Supplied records
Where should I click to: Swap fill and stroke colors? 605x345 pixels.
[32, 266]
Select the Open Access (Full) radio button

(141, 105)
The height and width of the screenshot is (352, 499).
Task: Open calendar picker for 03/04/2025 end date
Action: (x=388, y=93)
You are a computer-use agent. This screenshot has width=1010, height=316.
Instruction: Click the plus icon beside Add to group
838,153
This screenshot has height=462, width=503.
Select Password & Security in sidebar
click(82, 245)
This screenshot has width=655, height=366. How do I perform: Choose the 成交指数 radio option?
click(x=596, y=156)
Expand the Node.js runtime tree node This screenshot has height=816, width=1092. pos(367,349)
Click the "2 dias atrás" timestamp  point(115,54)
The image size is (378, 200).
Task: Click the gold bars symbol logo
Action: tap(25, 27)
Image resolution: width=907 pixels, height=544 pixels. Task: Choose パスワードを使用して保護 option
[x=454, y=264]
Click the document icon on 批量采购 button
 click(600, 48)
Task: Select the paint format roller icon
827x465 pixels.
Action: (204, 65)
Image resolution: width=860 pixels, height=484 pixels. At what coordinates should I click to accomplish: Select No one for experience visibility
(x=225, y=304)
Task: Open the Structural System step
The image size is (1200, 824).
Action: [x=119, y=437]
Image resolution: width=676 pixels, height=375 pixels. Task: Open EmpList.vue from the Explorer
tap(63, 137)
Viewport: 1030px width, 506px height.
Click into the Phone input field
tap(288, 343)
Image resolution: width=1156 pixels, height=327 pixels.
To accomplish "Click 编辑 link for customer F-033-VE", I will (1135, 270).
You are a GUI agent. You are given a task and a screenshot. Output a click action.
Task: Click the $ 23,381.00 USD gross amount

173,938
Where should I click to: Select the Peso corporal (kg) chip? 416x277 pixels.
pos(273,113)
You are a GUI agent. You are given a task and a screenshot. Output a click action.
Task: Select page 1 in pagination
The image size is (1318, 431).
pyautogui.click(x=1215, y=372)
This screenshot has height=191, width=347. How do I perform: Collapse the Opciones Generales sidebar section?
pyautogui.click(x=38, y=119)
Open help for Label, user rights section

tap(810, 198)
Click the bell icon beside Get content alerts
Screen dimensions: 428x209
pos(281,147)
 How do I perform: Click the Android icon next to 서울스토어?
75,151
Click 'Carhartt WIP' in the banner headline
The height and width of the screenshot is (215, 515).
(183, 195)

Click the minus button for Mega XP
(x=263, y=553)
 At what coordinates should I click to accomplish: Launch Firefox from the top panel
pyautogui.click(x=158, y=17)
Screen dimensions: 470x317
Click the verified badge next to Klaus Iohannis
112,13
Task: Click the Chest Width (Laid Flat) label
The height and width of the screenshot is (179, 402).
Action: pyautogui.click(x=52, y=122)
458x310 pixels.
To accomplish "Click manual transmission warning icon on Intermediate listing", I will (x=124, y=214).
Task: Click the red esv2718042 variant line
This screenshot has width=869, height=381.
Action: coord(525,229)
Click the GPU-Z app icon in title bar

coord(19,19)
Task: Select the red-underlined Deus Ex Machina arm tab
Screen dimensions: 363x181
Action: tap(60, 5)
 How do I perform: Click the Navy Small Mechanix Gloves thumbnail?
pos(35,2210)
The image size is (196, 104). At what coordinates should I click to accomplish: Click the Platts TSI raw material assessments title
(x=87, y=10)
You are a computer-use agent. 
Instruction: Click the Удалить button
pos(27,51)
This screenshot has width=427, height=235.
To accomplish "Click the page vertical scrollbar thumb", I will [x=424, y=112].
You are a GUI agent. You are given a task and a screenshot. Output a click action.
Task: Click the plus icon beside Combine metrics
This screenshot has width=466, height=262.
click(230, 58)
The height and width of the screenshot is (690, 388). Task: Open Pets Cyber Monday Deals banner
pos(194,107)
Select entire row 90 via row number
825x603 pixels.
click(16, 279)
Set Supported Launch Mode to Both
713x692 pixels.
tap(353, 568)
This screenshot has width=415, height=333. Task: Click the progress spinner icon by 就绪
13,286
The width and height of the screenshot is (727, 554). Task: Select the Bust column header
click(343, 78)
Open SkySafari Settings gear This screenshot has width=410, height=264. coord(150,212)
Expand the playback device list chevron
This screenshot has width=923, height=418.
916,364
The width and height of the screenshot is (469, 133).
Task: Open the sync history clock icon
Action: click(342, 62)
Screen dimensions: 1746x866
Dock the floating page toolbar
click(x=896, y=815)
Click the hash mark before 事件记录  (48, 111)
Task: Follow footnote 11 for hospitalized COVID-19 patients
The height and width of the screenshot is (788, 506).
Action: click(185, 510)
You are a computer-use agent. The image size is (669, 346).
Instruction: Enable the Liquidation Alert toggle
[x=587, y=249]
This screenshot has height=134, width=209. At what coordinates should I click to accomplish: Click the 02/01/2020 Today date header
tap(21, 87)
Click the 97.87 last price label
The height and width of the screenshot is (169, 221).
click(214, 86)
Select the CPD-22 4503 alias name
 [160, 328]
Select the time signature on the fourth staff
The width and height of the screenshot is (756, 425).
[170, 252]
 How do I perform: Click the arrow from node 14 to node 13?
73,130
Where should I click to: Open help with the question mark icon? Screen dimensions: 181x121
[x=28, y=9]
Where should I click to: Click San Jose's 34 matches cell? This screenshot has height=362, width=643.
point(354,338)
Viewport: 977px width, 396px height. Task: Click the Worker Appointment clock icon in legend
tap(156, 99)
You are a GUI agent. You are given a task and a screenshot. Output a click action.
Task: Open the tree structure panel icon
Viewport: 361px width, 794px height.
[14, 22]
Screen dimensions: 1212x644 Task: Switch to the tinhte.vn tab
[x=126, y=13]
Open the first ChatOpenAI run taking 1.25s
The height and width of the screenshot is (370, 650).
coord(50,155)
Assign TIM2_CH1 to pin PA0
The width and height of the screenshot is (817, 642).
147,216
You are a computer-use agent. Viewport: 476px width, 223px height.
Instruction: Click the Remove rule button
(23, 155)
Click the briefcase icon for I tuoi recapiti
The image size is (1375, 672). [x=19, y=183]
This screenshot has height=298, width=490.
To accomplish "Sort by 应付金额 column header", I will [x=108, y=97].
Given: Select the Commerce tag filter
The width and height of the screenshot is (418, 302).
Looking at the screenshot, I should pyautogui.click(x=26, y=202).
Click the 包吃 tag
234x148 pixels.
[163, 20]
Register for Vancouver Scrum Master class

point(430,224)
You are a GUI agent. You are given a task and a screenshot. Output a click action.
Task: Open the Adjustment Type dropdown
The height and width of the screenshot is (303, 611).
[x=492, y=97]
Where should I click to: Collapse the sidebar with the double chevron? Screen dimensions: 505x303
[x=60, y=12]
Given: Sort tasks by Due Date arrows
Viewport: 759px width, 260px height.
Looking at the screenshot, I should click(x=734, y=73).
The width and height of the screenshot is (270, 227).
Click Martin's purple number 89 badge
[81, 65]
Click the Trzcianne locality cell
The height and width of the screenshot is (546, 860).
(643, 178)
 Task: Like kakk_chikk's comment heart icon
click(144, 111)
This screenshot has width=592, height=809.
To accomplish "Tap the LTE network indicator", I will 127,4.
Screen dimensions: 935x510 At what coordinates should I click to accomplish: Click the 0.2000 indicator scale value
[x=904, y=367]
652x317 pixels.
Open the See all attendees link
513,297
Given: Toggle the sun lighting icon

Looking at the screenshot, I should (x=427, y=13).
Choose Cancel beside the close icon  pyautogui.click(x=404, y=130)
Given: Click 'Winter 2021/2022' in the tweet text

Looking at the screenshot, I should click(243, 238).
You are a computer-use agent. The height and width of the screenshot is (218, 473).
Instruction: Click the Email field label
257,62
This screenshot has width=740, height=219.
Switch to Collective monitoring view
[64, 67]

What you need to do
Please return the data above in full, without altering a single line.

Output for this task
Where should I click to: Swap fill and stroke colors? 605x345 pixels.
[32, 266]
Select the Open Access (Full) radio button

(141, 105)
The height and width of the screenshot is (352, 499).
Task: Open calendar picker for 03/04/2025 end date
Action: (x=388, y=93)
You are a computer-use agent. This screenshot has width=1010, height=316.
Instruction: Click the plus icon beside Add to group
838,153
This screenshot has height=462, width=503.
Select Password & Security in sidebar
click(82, 245)
This screenshot has width=655, height=366. How do I perform: Choose the 成交指数 radio option?
click(x=596, y=156)
Expand the Node.js runtime tree node This screenshot has height=816, width=1092. pos(367,349)
Click the "2 dias atrás" timestamp  point(115,54)
The image size is (378, 200).
Task: Click the gold bars symbol logo
Action: tap(25, 27)
Image resolution: width=907 pixels, height=544 pixels. Task: Choose パスワードを使用して保護 option
[x=454, y=264]
Click the document icon on 批量采购 button
 click(600, 48)
Task: Select the paint format roller icon
827x465 pixels.
Action: (204, 65)
Image resolution: width=860 pixels, height=484 pixels. At what coordinates should I click to accomplish: Select No one for experience visibility
(x=225, y=304)
Task: Open the Structural System step
The image size is (1200, 824).
Action: [x=119, y=437]
Image resolution: width=676 pixels, height=375 pixels. Task: Open EmpList.vue from the Explorer
tap(63, 137)
Viewport: 1030px width, 506px height.
Click into the Phone input field
tap(288, 343)
Image resolution: width=1156 pixels, height=327 pixels.
To accomplish "Click 编辑 link for customer F-033-VE", I will (1135, 270).
You are a GUI agent. You are given a task and a screenshot. Output a click action.
Task: Click the $ 23,381.00 USD gross amount

173,938
Where should I click to: Select the Peso corporal (kg) chip? 416x277 pixels.
pos(273,113)
You are a GUI agent. You are given a task and a screenshot. Output a click action.
Task: Select page 1 in pagination
The image size is (1318, 431).
pyautogui.click(x=1215, y=372)
This screenshot has height=191, width=347. How do I perform: Collapse the Opciones Generales sidebar section?
pyautogui.click(x=38, y=119)
Open help for Label, user rights section

tap(810, 198)
Click the bell icon beside Get content alerts
Screen dimensions: 428x209
pos(281,147)
 How do I perform: Click the Android icon next to 서울스토어?
75,151
Click 'Carhartt WIP' in the banner headline
The height and width of the screenshot is (215, 515).
(183, 195)

Click the minus button for Mega XP
(x=263, y=553)
 At what coordinates should I click to accomplish: Launch Firefox from the top panel
pyautogui.click(x=158, y=17)
Screen dimensions: 470x317
Click the verified badge next to Klaus Iohannis
112,13
Task: Click the Chest Width (Laid Flat) label
The height and width of the screenshot is (179, 402).
Action: pyautogui.click(x=52, y=122)
458x310 pixels.
To accomplish "Click manual transmission warning icon on Intermediate listing", I will (x=124, y=214).
Task: Click the red esv2718042 variant line
This screenshot has width=869, height=381.
Action: coord(525,229)
Click the GPU-Z app icon in title bar

coord(19,19)
Task: Select the red-underlined Deus Ex Machina arm tab
Screen dimensions: 363x181
Action: tap(60, 5)
 How do I perform: Click the Navy Small Mechanix Gloves thumbnail?
pos(35,2210)
The image size is (196, 104). At what coordinates should I click to accomplish: Click the Platts TSI raw material assessments title
(x=87, y=10)
You are a computer-use agent. 
Instruction: Click the Удалить button
pos(27,51)
This screenshot has width=427, height=235.
To accomplish "Click the page vertical scrollbar thumb", I will [x=424, y=112].
You are a GUI agent. You are given a task and a screenshot. Output a click action.
Task: Click the plus icon beside Combine metrics
This screenshot has width=466, height=262.
click(230, 58)
The height and width of the screenshot is (690, 388). Task: Open Pets Cyber Monday Deals banner
pos(194,107)
Select entire row 90 via row number
825x603 pixels.
click(16, 279)
Set Supported Launch Mode to Both
713x692 pixels.
tap(353, 568)
This screenshot has width=415, height=333. Task: Click the progress spinner icon by 就绪
13,286
The width and height of the screenshot is (727, 554). Task: Select the Bust column header
click(343, 78)
Open SkySafari Settings gear This screenshot has width=410, height=264. coord(150,212)
Expand the playback device list chevron
This screenshot has width=923, height=418.
916,364
The width and height of the screenshot is (469, 133).
Task: Open the sync history clock icon
Action: click(342, 62)
Screen dimensions: 1746x866
Dock the floating page toolbar
click(x=896, y=815)
Click the hash mark before 事件记录  (48, 111)
Task: Follow footnote 11 for hospitalized COVID-19 patients
The height and width of the screenshot is (788, 506).
Action: click(185, 510)
You are a computer-use agent. The image size is (669, 346).
Instruction: Enable the Liquidation Alert toggle
[x=587, y=249]
This screenshot has height=134, width=209. At what coordinates should I click to accomplish: Click the 02/01/2020 Today date header
tap(21, 87)
Click the 97.87 last price label
The height and width of the screenshot is (169, 221).
click(214, 86)
Select the CPD-22 4503 alias name
 [160, 328]
Select the time signature on the fourth staff
The width and height of the screenshot is (756, 425).
[170, 252]
 How do I perform: Click the arrow from node 14 to node 13?
73,130
Where should I click to: Open help with the question mark icon? Screen dimensions: 181x121
[x=28, y=9]
Where should I click to: Click San Jose's 34 matches cell? This screenshot has height=362, width=643.
point(354,338)
Viewport: 977px width, 396px height. Task: Click the Worker Appointment clock icon in legend
tap(156, 99)
You are a GUI agent. You are given a task and a screenshot. Output a click action.
Task: Open the tree structure panel icon
Viewport: 361px width, 794px height.
[14, 22]
Screen dimensions: 1212x644 Task: Switch to the tinhte.vn tab
[x=126, y=13]
Open the first ChatOpenAI run taking 1.25s
The height and width of the screenshot is (370, 650).
coord(50,155)
Assign TIM2_CH1 to pin PA0
The width and height of the screenshot is (817, 642).
147,216
You are a computer-use agent. Viewport: 476px width, 223px height.
Instruction: Click the Remove rule button
(23, 155)
Click the briefcase icon for I tuoi recapiti
The image size is (1375, 672). [x=19, y=183]
This screenshot has height=298, width=490.
To accomplish "Sort by 应付金额 column header", I will [x=108, y=97].
Given: Select the Commerce tag filter
The width and height of the screenshot is (418, 302).
Looking at the screenshot, I should pyautogui.click(x=26, y=202).
Click the 包吃 tag
234x148 pixels.
[163, 20]
Register for Vancouver Scrum Master class

point(430,224)
You are a GUI agent. You are given a task and a screenshot. Output a click action.
Task: Open the Adjustment Type dropdown
The height and width of the screenshot is (303, 611).
[x=492, y=97]
Where should I click to: Collapse the sidebar with the double chevron? Screen dimensions: 505x303
[x=60, y=12]
Given: Sort tasks by Due Date arrows
Viewport: 759px width, 260px height.
Looking at the screenshot, I should click(x=734, y=73).
The width and height of the screenshot is (270, 227).
Click Martin's purple number 89 badge
[81, 65]
Click the Trzcianne locality cell
The height and width of the screenshot is (546, 860).
(643, 178)
 Task: Like kakk_chikk's comment heart icon
click(144, 111)
This screenshot has width=592, height=809.
To accomplish "Tap the LTE network indicator", I will 127,4.
Screen dimensions: 935x510 At what coordinates should I click to accomplish: Click the 0.2000 indicator scale value
[x=904, y=367]
652x317 pixels.
Open the See all attendees link
513,297
Given: Toggle the sun lighting icon

Looking at the screenshot, I should (x=427, y=13).
Choose Cancel beside the close icon  pyautogui.click(x=404, y=130)
Given: Click 'Winter 2021/2022' in the tweet text

Looking at the screenshot, I should click(243, 238).
You are a computer-use agent. The height and width of the screenshot is (218, 473).
Instruction: Click the Email field label
257,62
This screenshot has width=740, height=219.
Switch to Collective monitoring view
[64, 67]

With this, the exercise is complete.